- **RECORDS FOR THE EXERCISE**:
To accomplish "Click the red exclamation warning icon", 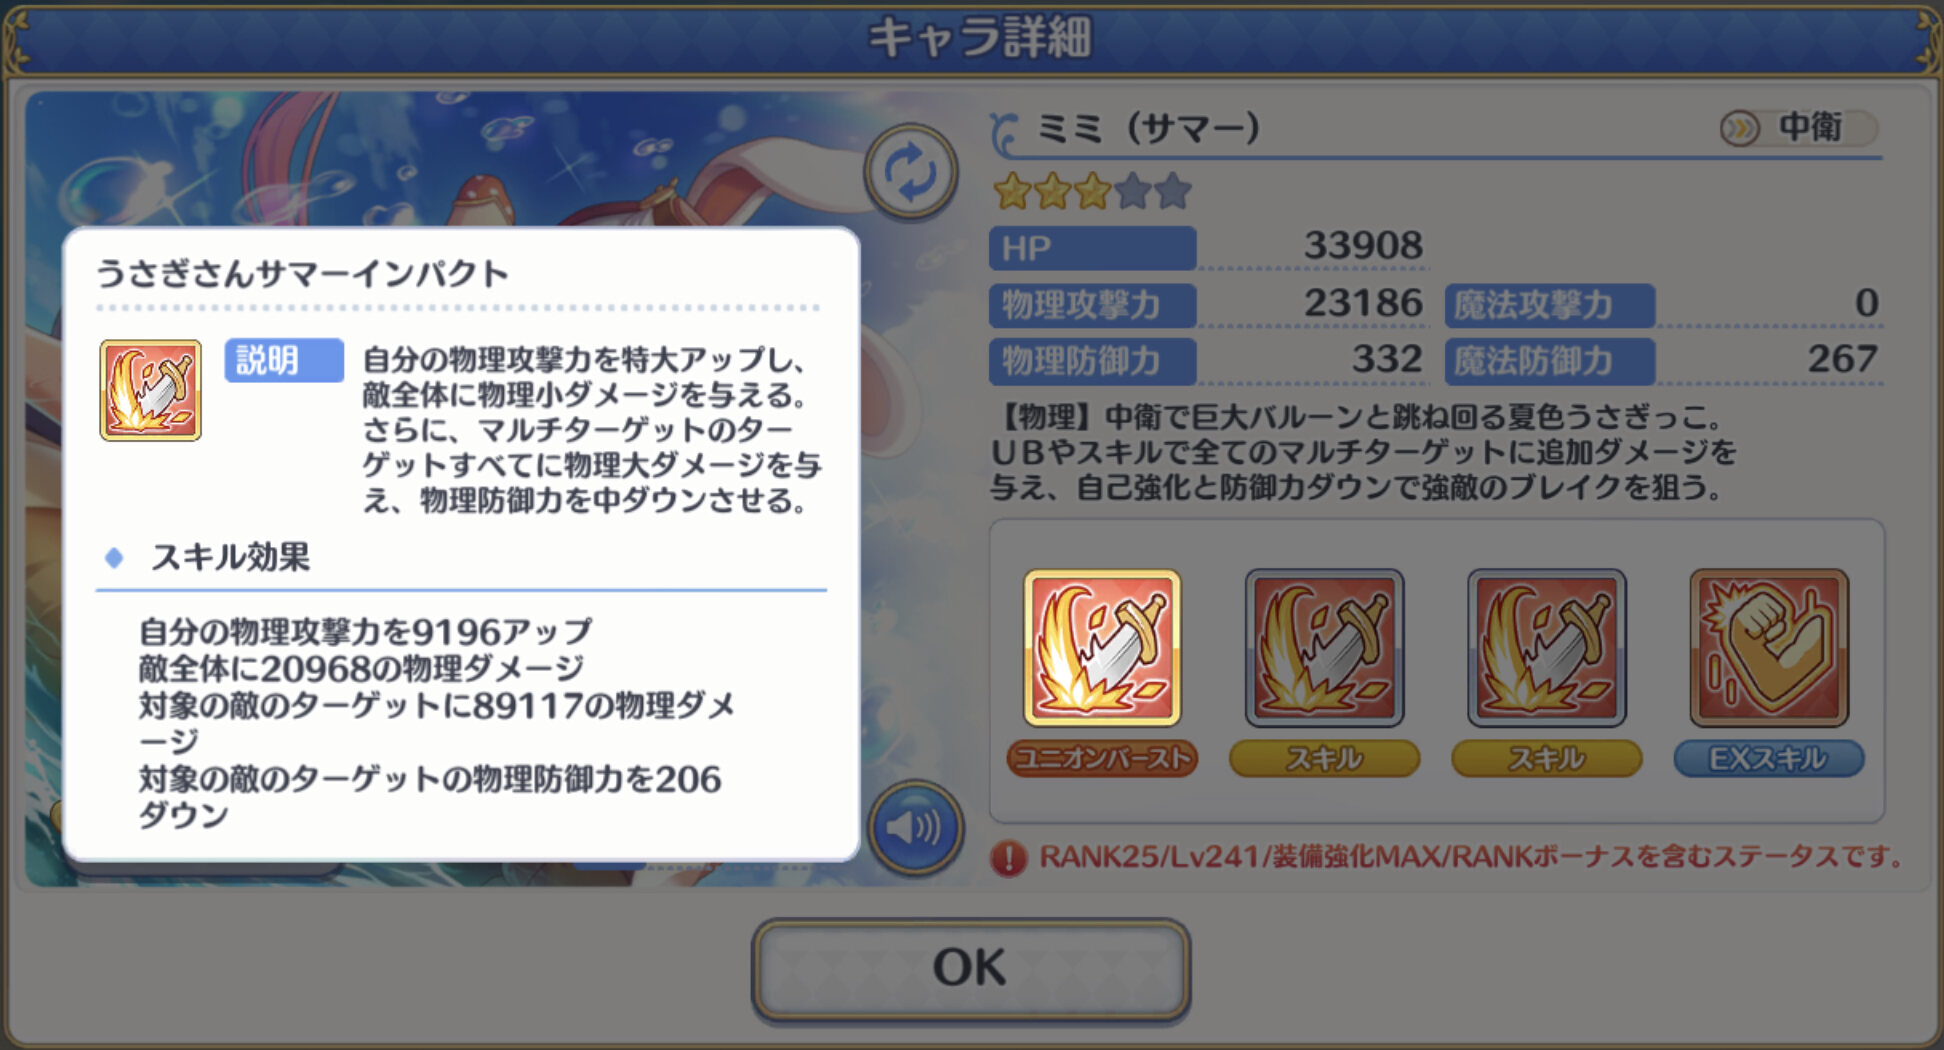I will pos(1008,858).
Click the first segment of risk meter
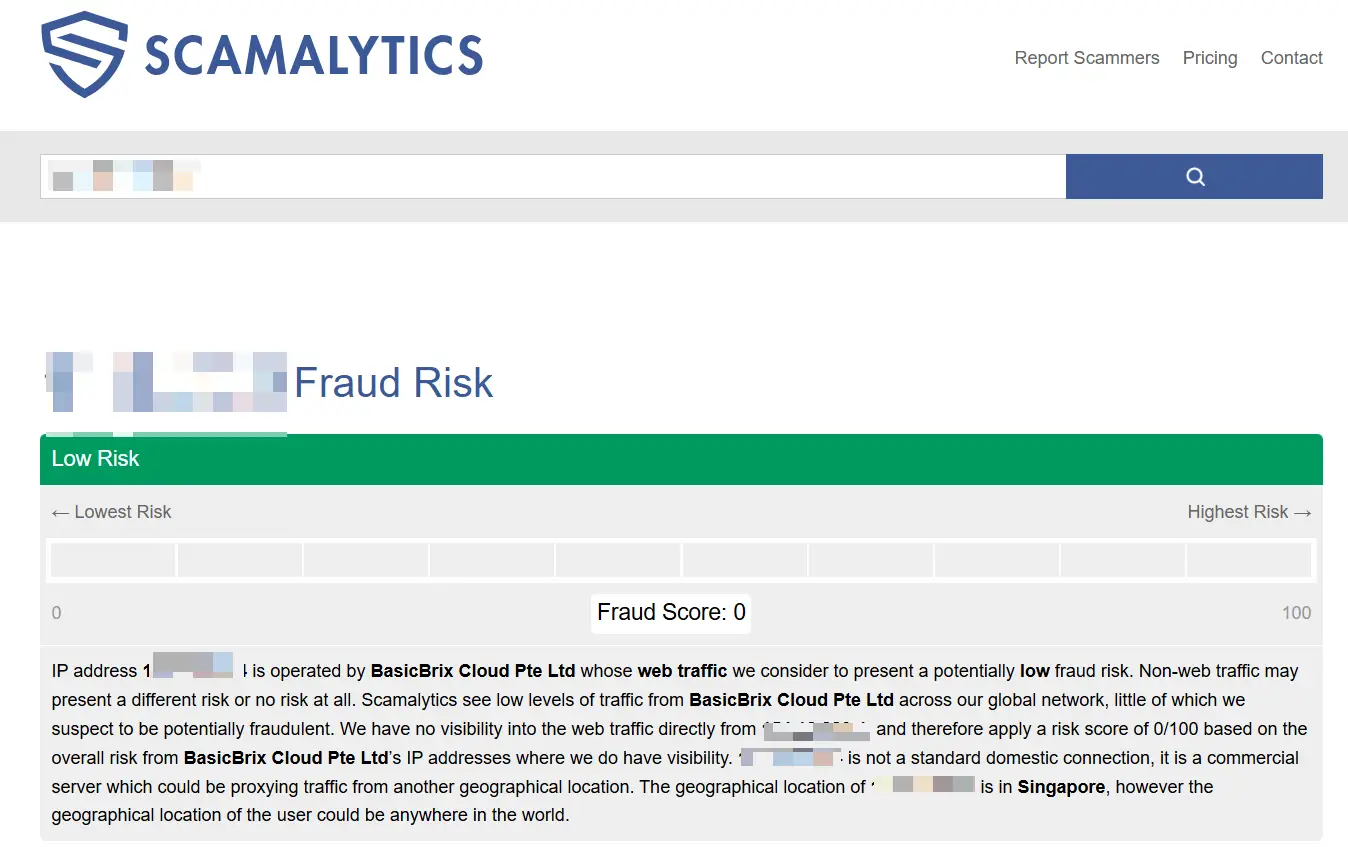 (113, 560)
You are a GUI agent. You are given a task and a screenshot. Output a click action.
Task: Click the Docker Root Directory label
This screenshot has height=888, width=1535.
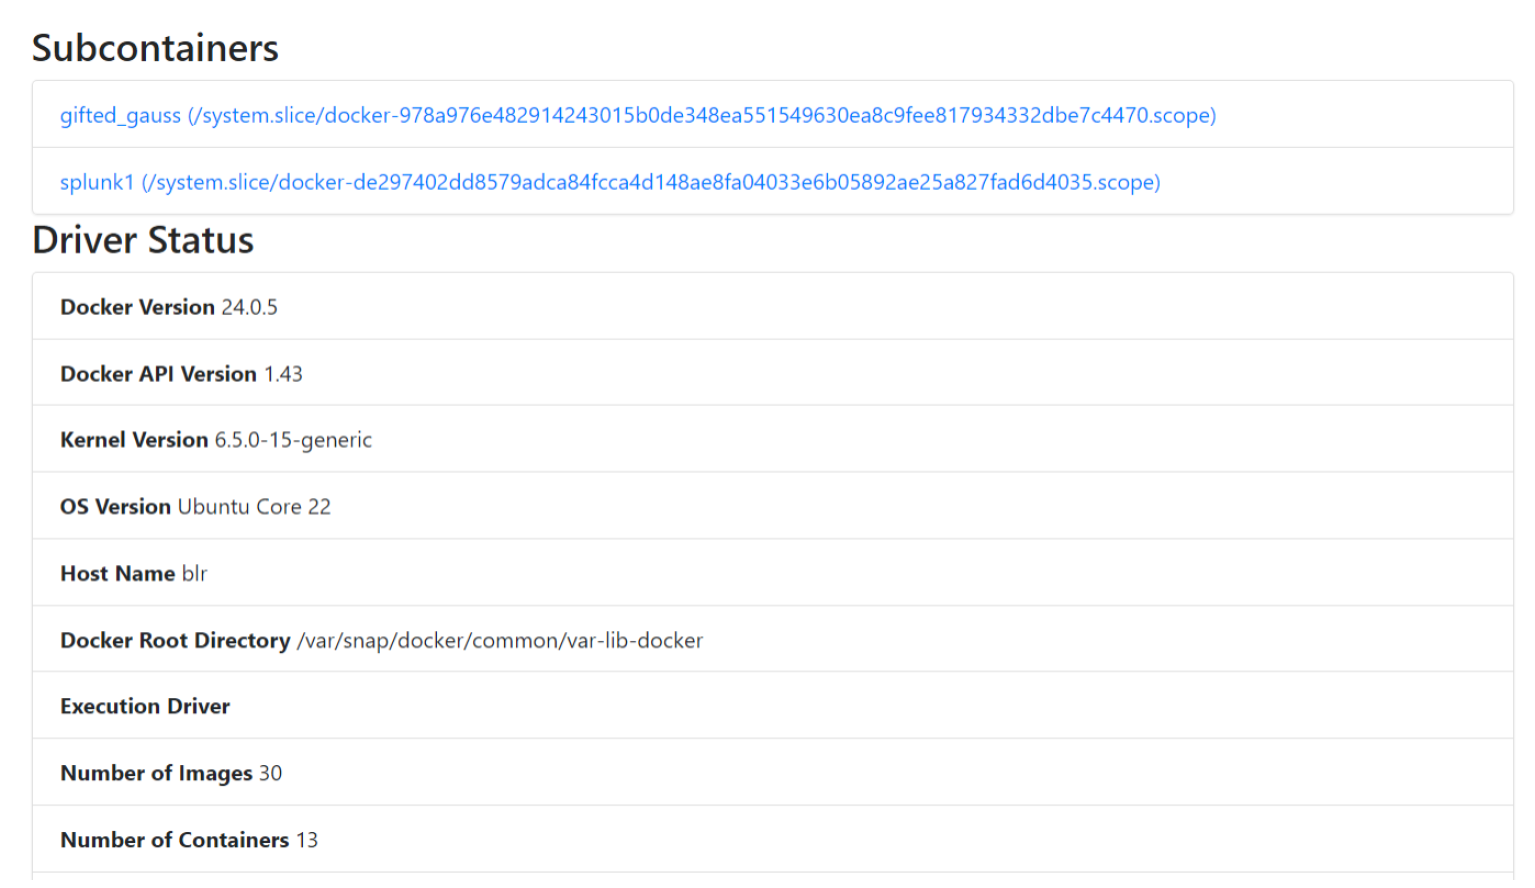point(175,641)
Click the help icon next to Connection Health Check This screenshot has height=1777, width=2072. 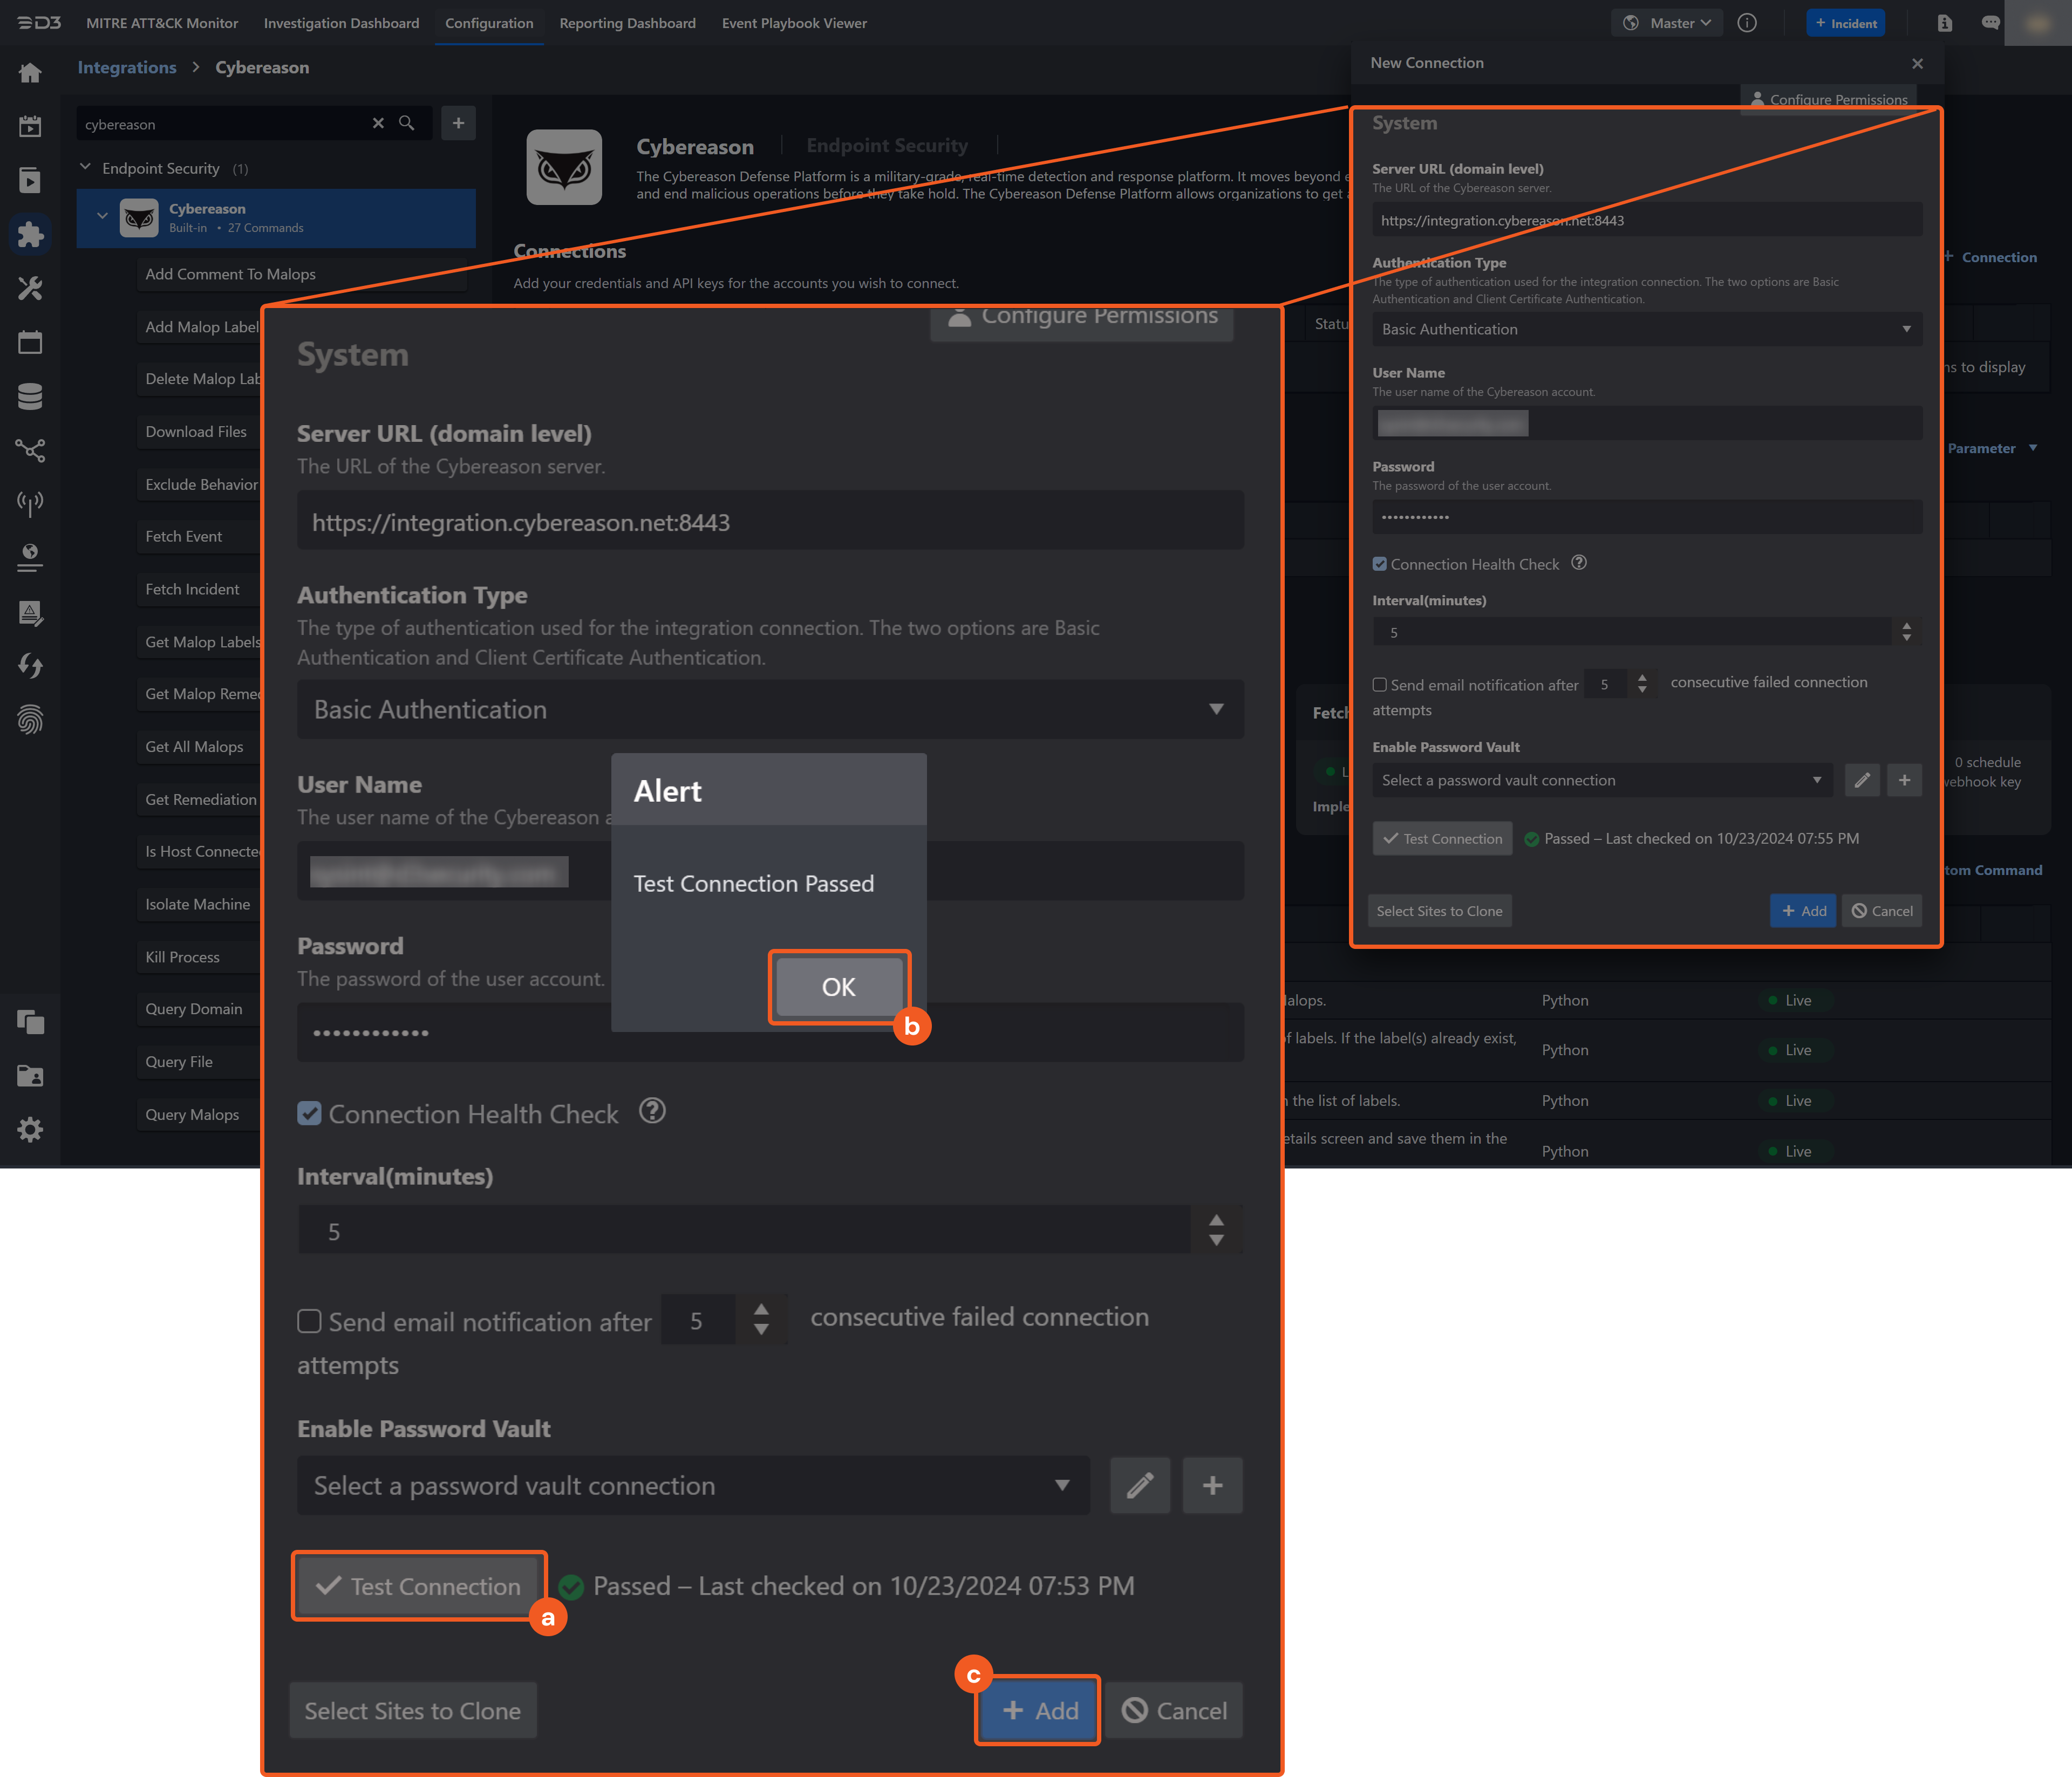[x=652, y=1111]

- **DO THIS**: Can you quote everything from the line containing "Click the first segment of risk meter" down to the line containing "point(175,641)", both included, word for word? Leave the pictures out of your answer.

- **SOLUTION TO THIS PROBLEM**:
Click the first segment of risk meter
 (113, 560)
You are a GUI agent. You are given a task and a screenshot. Output a click action.
Task: Click the Docker Root Directory label
This screenshot has height=888, width=1535.
point(175,641)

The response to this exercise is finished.